Propelling microdroplets generated and sustained by liquid–liquid phase separation in confined spaces

Abstract

Flow transport in confined spaces is ubiquitous in technological processes, ranging from separation and purification of pharmaceutical ingredients by microporous membranes and drug delivery in biomedical treatment to chemical and biomass conversion in catalyst-packed reactors and carbon dioxide sequestration. In this work, we suggest a distinct pathway for enhanced liquid transport in a confined space via propelling microdroplets. These microdroplets can form spontaneously from localized liquid–liquid phase separation as a ternary mixture is diluted by a diffusing poor solvent.
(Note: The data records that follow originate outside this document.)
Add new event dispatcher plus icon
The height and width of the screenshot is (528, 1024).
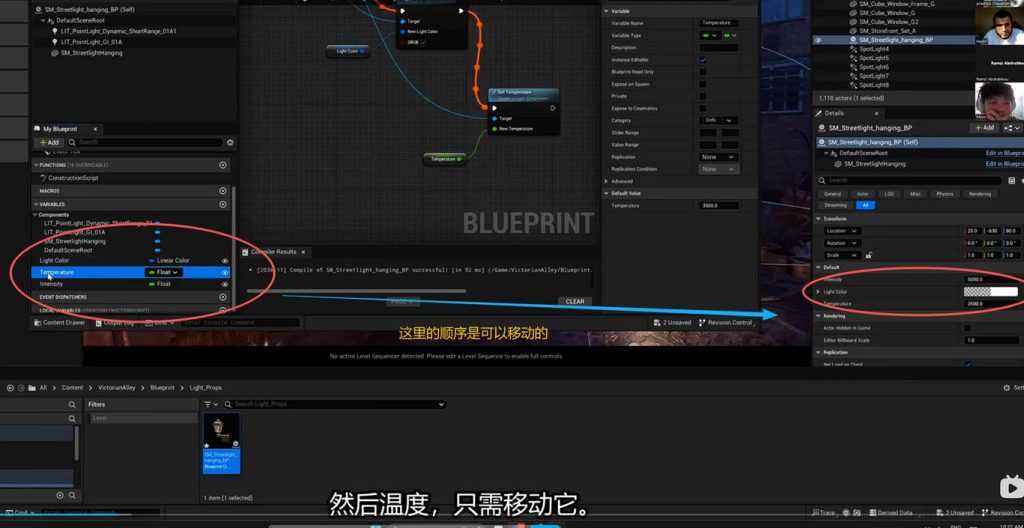pyautogui.click(x=223, y=297)
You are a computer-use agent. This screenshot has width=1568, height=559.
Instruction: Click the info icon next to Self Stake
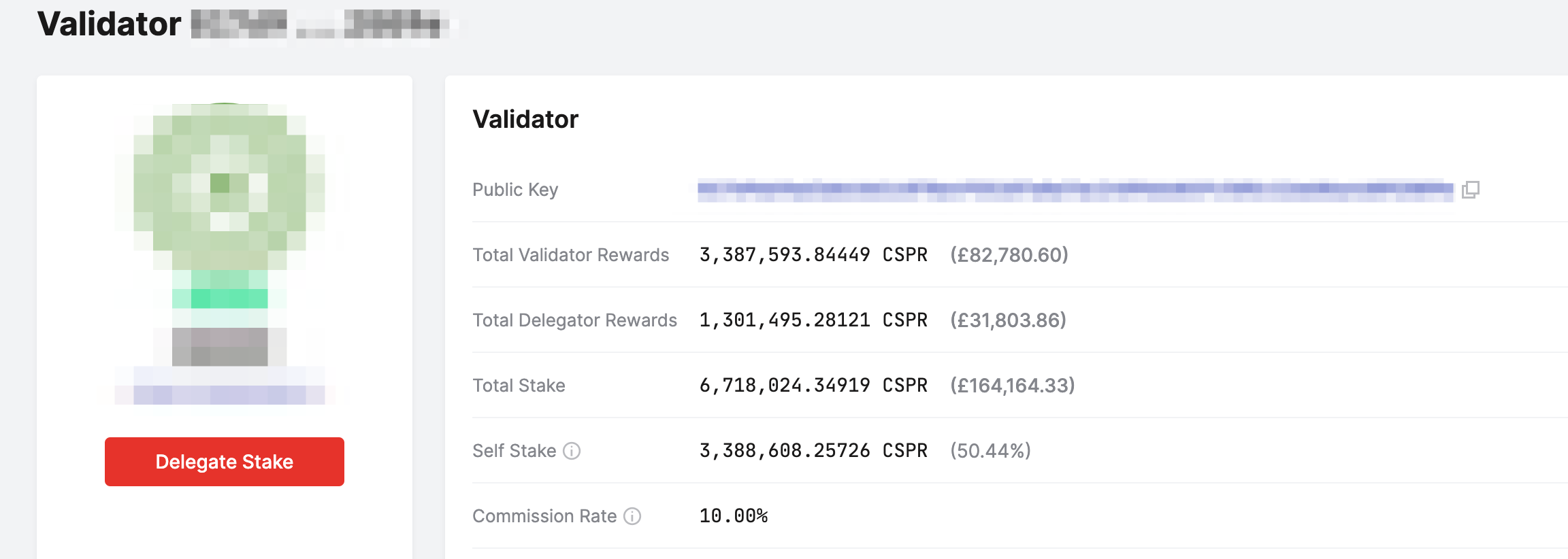point(572,450)
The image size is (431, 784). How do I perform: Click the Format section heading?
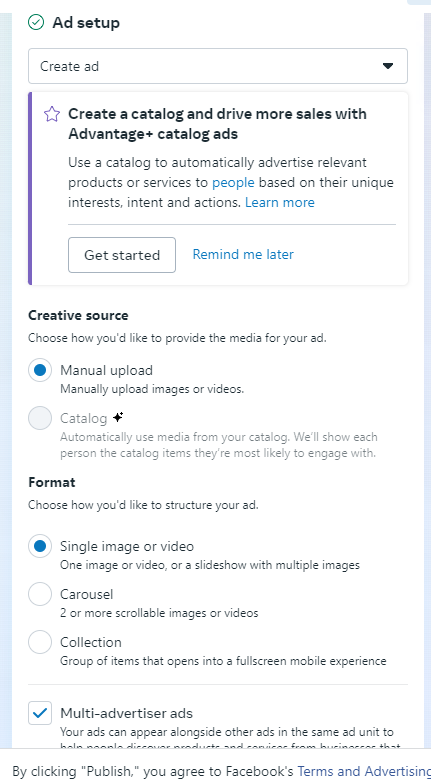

High speed images reveal how the microdroplets grow, break up and propel rapidly along the solid surface, with a maximal velocity up to ∼160 μm s⁻¹, in response to a sharp concentration gradient resulting from phase separation. The microdroplet propulsion induces a replenishing flow between the walls of the confined space towards the location of phase separation, which in turn drives the mixture out of equilibrium and leads to a repeating cascade of events. Our findings on the complex and rich phenomena of propelling droplets suggest an effective approach to enhanced flow motion of multicomponent liquid mixtures within confined spaces for time effective separation and smart transport processes.